Der Umsatz legte 2008 um stolze 25% zu und knackte erstmals die 300-Mio-Fr.-Marke. Können Sie 2009 diesen Wert halten?

Brinken: Davon gehe ich aus. Es sei denn, unsere Märkte brechen komplett zusammen. Noch liegen die Branchenzahlen zum 1. Quartal 2009 nicht vor. Aber ich weiss, dass wir im 4. Quartal 2008 wiederum den Branchendurchschnitt geschlagen haben.

Wo ist die Gefahr eines Einbruchs am grössten?

Brinken: Die Stimmung auf den Märkten wird schlechter gemacht, als sie tatsächlich ist. Der Präzisionsmaschinenbau in den USA und Europa, besonders Deutschland, läuft nach wie vor ganz anständig. Obwohl gerade in Deutschland durchs Band gejammert wird. Wir erwarten vielmehr in China einen spürbaren Dämpfer, denn hier wurde in den vergangenen Jahren in einem nie zuvor gesehenen Ausmass investiert. Dass nun, wenn auch verschärft durch die Finanzkrise, eine Pause folgt, ist ganz natürlich und überrascht uns nicht im Geringsten.

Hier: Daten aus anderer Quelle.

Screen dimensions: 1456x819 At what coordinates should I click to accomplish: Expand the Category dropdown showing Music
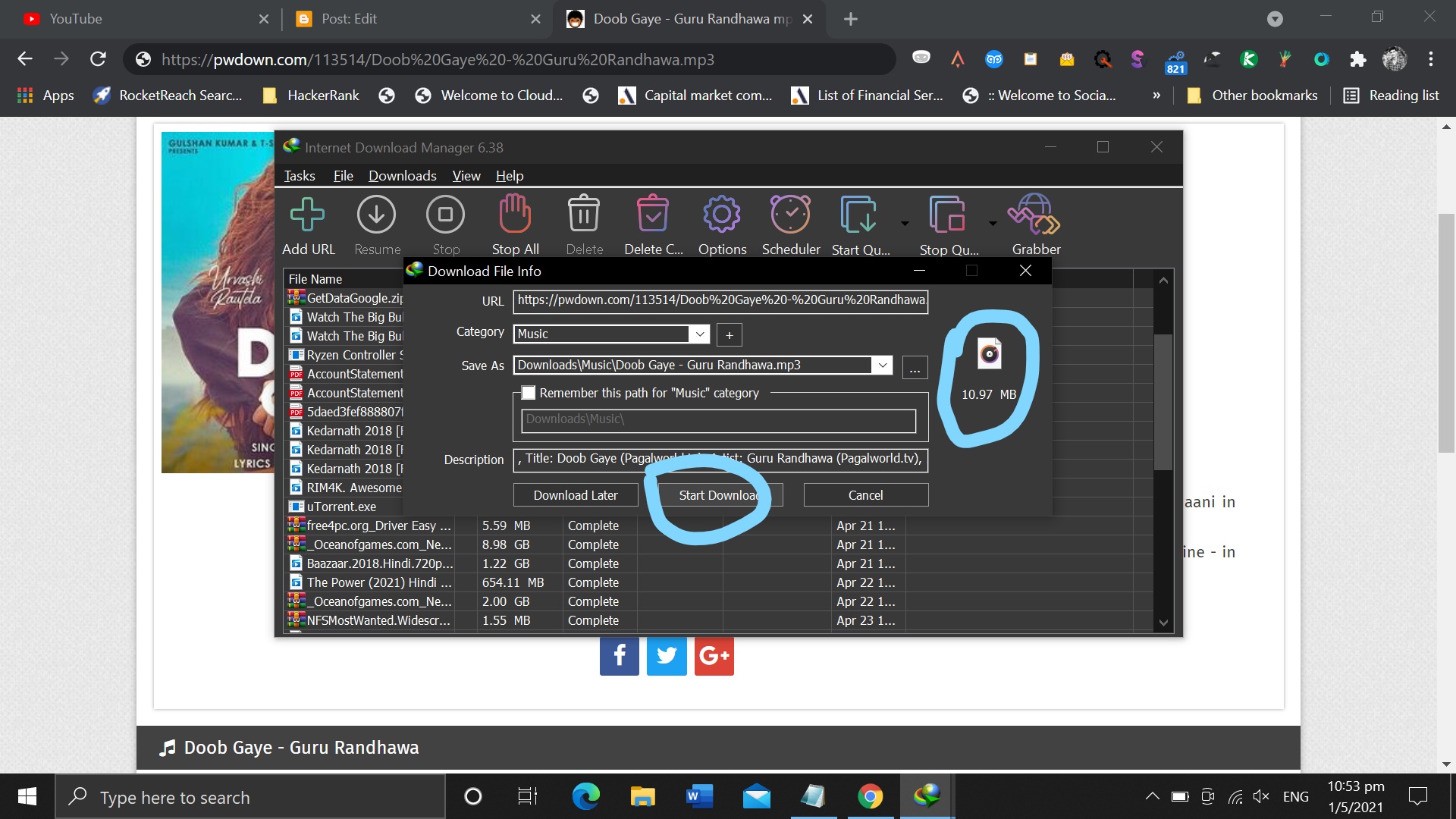pos(699,334)
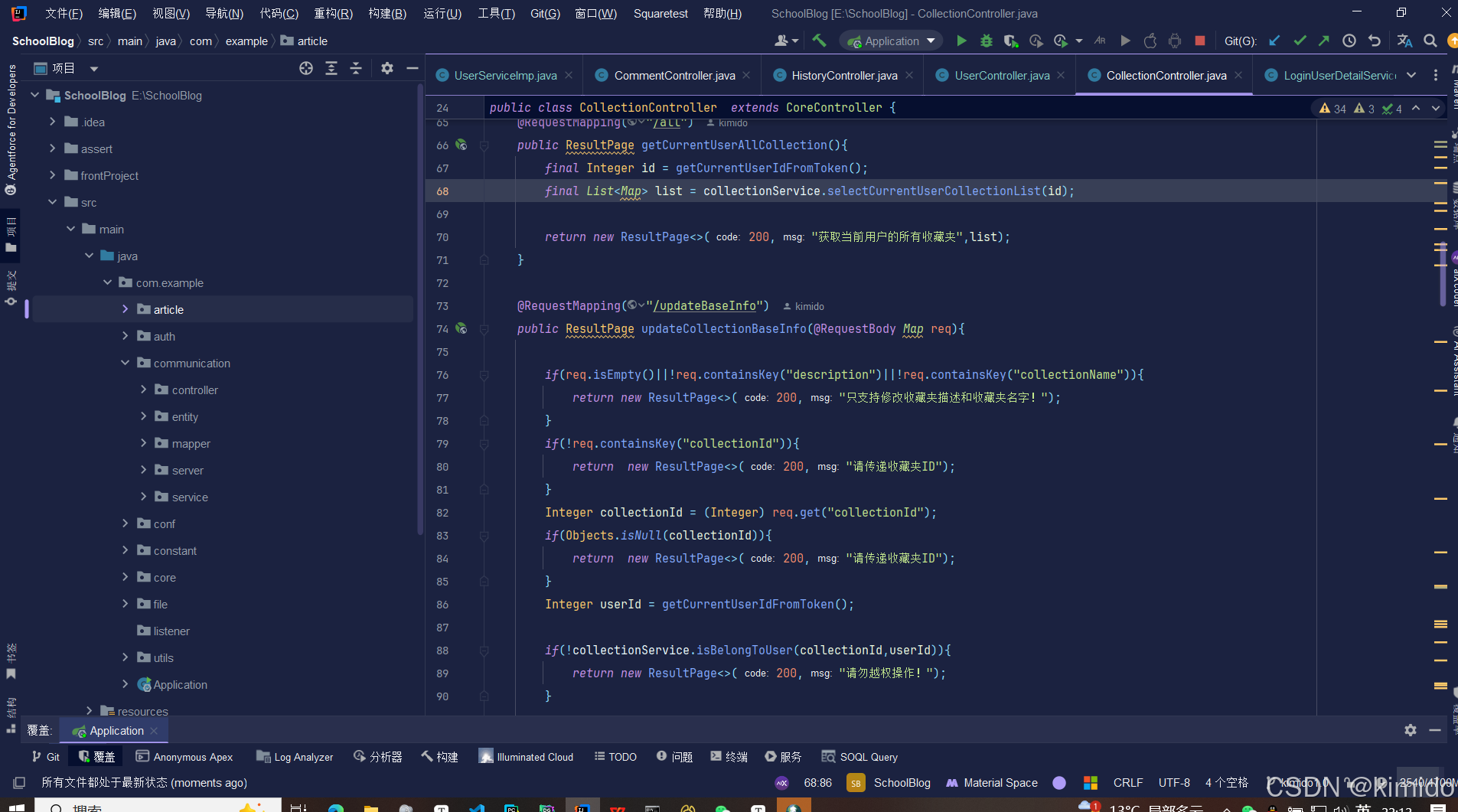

Im 3. Quartal 2008 lag Ihre Ebit-Marge bei 12,4% - ein Traumwert für einen Maschinenbauer. Was bringt 2009?

Brinken: Wenn wir das Volumen, wie vorhin erwähnt, etwa auf dem Niveau des Vorjahres halten, dann sollte unsere Ebit-Marge nach wie vor zweistellig bleiben.

Die Preise für Rohmaterialien und Komponenten sind stark gefallen - hilft das Ihrer Marge?

Brinken: Ja, allerdings werden sich diese Preisschwankungen kaum auf unser Ergebnis auswirken, weil wir für diverse Zulieferprodukte bereits Lieferverträge abgeschlossen haben. Unser Ziel ist, unsere Einkaufspreise wieder rauszuholen - mit dieser Strategie ist es uns stets gelungen, kostenneutral zu arbeiten.

Wann geht es wieder aufwärts?

Brinken: Die Erfahrungen aus früheren Abschwüngen zeigen, dass 2010 erste positive Anzeichen bringen sollte. Wir rechnen nicht mit einem Aufschwung an breiter Front, aber mit vereinzelten zarten Pflänzchen in Regionen mit Wachstumsbedarf - wie erwähnt etwa in Indien.